3. Finally, we don't want the c_charge_degree to be "O" which denotes ordinary traffic offenses (not as serious of a crime). 

The cleaned dataset has 6172 records and 13 features.

In [None]:
## WRITE YOUR CODE HERE

## Exploratory data Analysis

Let's study basic statistics of the dataset
* Frequency of different attributes (such as race, age, sex, decile score)
* General descriptive statistics of the dataset

In [None]:
## WRITE YOUR CODE HERE

## Bias Analysis

* Study the distribution of the recidivism score `decile_score` for different categories: does recidivism have the same distribution for different races? For different genders? 
    
* If it is not distributed in the same way, which biases do you identify in the input dataset that can lead to different distributions? 
    * List the ones you think are present and explain why.

In [None]:
## WRITE YOUR CODE HERE

## Replicating ProPublica Analysis

Propublica used the *COMPAS scores* to predict recidivism if the score was >=5 and no recidivism if the score was < 5.

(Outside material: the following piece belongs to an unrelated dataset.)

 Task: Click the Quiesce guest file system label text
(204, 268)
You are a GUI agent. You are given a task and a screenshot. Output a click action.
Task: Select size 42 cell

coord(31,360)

This is not a complete analysis since it solely uses the decile score and does a hard thresholding for prediction, discarding all other aspects of individuals. But let's reproduce it anyway:

>
> * Compute the thresholded version of predicted recividism call it `predicted_recid`.
> * Compute the accuracy of the COMPAS model
> * Compute and visualize the confusion matrix for each of the races (i.e. TP, TN, FP, FN)
>     * **Hint:** you can visualize a confusion matrix as a [seaborn heatmap](https://seaborn.pydata.org/generated/seaborn.heatmap.html)
> * Compute and visualize the mean recidivism score, the false positive rate and false negative rate for each of the races
> * What do you conclude?

In [None]:
## WRITE YOUR CODE HERE

## Debiasing

We are now going to implement the function for **Statistical Parity** and apply it to the results of the COMPAS model (i.e. on the predicted recidivism `predicted_recid`). For this exercise, we are going to focus only on the *African-American* and *Caucasian* groups as they have more data samples in our data (however, you can repeat the steps for other demographics too!).
>
> * Select African-American and Caucasian samples from the data.
> * Compute the probability of predicting recidivism (`predicted_recid==1`) for the two populations, i.e. $P_{AA}$ for African-American and $P_{CA}$ for Caucasian. What do you observe?
> * To debias the output you need to:
>    * Compute the threshold $th = 1 - \frac{P_{CA}}{P_{AA}}$;
>    * randomly flip positive predictions to negative (1s to 0s), i.e. pick a random number $n\in\left[0,1\right)$ from a uniform distribution and flip a positive prediction if $n < th$.
> * Recompute the probabilities $P_{CA}$ and $P_{AA}$ (only now they are corrected). What do you observe?
> * Plot the confusion matrices with the corrected values. What do you observe?
> * Explain what could be the issue with this method.

In [None]:
## WRITE YOUR CODE HERE

## Optional (if you are courious and finish early)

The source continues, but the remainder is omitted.